Brief a => Transcribe the part of the bale twine thread starting with "The one advantage" and going on through "worth. the. chance.".

Provided text =>
_ _ _ _ _
# Bale twine



## farmerjon (Jan 7, 2009)

I just got some square bales. They are baled with rope twine. Not wire. The farmer I got them from said he likes them because he dosnt have to cut the bales to feed, but he can just toss them in and the cows can eat the twine. Is this true? Im kinda scared to do that. I have had wire bales tha and round bales with net obviusly you cant do that with those, but can you with this twine?


----------



## pookshollow (Aug 22, 2005)

The one advantage to sisal twine is that it will rot - eventually. But . . . I wouldn't leave it on the bales - what if someone got it wound around a leg? It could cause a lot of damage before you noticed.

When we moved here, we spent a lot of time pulling nylon twine out of the ground. The previous owner _never_ took the strings off of the bales for his cattle. :flame: That stuff doesn't rot or break easily, and in the mud, you'd never see it wrapped around a leg.


----------



## Welshmom (Sep 7, 2008)

Since it isn't so hard to remove the twine, only takes an extra second, I would always remove it, and pick it up from the ground wherever I see it. I dont like the thought of a three foot length of twine inside any animal. It can get tangled in there and cause a blockage or cause a torsion (the gut to twist). Just. aint. worth. the. chance.

Besides, I kept the twine on a peg in my barn, and always had a ready supply of twine for all those random tying jobs - great in the garden, gates, you name it. Also makes good bonfire kindling! I look at it as a material resource to not be wasted.


----------



## fordson major (Jul 12, 2003)

i would remove the twine, while it will rot it can get wrapped around feet as pooks said and is not good eating! pooks, we used blue plastic twine 34 years ago, our baler did not like too tye that twine so we had a lot of bales we dropped in a fence row. cleaning up the rock in this fence row last year came across twine that looked as good as the day we dropped the hay in that fence row! plays hang with spreaders and flail mowers! (just ask ross, he still has night mares about that situation!)
_ _ _ _ _
Provided material =>
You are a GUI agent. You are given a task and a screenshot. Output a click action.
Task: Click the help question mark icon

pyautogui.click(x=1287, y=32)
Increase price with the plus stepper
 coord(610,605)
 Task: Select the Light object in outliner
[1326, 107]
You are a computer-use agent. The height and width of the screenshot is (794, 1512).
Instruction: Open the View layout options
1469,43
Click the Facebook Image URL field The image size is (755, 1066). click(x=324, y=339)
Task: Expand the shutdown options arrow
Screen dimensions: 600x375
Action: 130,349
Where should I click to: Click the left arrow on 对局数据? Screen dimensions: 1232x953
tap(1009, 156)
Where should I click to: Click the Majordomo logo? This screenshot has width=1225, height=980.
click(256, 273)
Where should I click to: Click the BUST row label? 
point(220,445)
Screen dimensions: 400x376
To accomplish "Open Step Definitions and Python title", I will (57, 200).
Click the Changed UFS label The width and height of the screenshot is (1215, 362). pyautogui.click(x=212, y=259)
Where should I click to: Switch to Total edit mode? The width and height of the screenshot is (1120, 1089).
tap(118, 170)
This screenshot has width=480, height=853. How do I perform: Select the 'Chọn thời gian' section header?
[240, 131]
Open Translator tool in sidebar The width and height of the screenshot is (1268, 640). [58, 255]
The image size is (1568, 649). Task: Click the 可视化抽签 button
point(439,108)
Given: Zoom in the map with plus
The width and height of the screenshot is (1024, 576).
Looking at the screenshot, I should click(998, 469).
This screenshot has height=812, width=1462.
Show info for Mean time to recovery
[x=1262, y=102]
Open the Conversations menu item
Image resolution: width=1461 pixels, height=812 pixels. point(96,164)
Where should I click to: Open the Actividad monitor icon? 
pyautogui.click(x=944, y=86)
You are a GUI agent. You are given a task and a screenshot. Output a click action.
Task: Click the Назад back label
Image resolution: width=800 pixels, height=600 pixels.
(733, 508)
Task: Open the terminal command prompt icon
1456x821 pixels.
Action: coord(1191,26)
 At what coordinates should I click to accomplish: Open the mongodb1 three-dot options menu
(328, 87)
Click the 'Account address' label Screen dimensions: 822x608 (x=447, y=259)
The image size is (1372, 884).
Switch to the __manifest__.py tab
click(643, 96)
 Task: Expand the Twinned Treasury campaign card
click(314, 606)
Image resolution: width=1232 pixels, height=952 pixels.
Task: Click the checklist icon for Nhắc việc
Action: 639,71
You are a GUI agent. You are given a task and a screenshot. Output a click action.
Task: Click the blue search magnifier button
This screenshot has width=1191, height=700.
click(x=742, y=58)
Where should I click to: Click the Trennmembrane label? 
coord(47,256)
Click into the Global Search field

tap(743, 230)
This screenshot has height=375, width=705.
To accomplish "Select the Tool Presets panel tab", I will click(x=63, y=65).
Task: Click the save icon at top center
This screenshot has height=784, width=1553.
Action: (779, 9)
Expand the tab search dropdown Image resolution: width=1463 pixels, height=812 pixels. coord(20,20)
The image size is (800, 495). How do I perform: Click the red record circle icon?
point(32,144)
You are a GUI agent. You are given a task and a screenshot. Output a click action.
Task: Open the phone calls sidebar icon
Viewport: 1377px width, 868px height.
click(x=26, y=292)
_ _ _ _ _
Brief b => In the records, replace "Instruction" with "Command" in the lines starting with the line with "You are a computer-use" and going on through the line with "Looking at the", leaving all else unchanged. Return only those lines.

Correct result a =>
The one advantage to sisal twine is that it will rot - eventually. But . . . I wouldn't leave it on the bales - what if someone got it wound around a leg? It could cause a lot of damage before you noticed.

When we moved here, we spent a lot of time pulling nylon twine out of the ground. The previous owner _never_ took the strings off of the bales for his cattle. :flame: That stuff doesn't rot or break easily, and in the mud, you'd never see it wrapped around a leg.


----------



## Welshmom (Sep 7, 2008)

Since it isn't so hard to remove the twine, only takes an extra second, I would always remove it, and pick it up from the ground wherever I see it. I dont like the thought of a three foot length of twine inside any animal. It can get tangled in there and cause a blockage or cause a torsion (the gut to twist). Just. aint. worth. the. chance.

Correct result b =>
You are a computer-use agent. The height and width of the screenshot is (794, 1512).
Command: Open the View layout options
1469,43
Click the Facebook Image URL field The image size is (755, 1066). click(x=324, y=339)
Task: Expand the shutdown options arrow
Screen dimensions: 600x375
Action: 130,349
Where should I click to: Click the left arrow on 对局数据? Screen dimensions: 1232x953
tap(1009, 156)
Where should I click to: Click the Majordomo logo? This screenshot has width=1225, height=980.
click(256, 273)
Where should I click to: Click the BUST row label? 
point(220,445)
Screen dimensions: 400x376
To accomplish "Open Step Definitions and Python title", I will (57, 200).
Click the Changed UFS label The width and height of the screenshot is (1215, 362). pyautogui.click(x=212, y=259)
Where should I click to: Switch to Total edit mode? The width and height of the screenshot is (1120, 1089).
tap(118, 170)
This screenshot has width=480, height=853. How do I perform: Select the 'Chọn thời gian' section header?
[240, 131]
Open Translator tool in sidebar The width and height of the screenshot is (1268, 640). [58, 255]
The image size is (1568, 649). Task: Click the 可视化抽签 button
point(439,108)
Given: Zoom in the map with plus
The width and height of the screenshot is (1024, 576).
Looking at the screenshot, I should click(998, 469).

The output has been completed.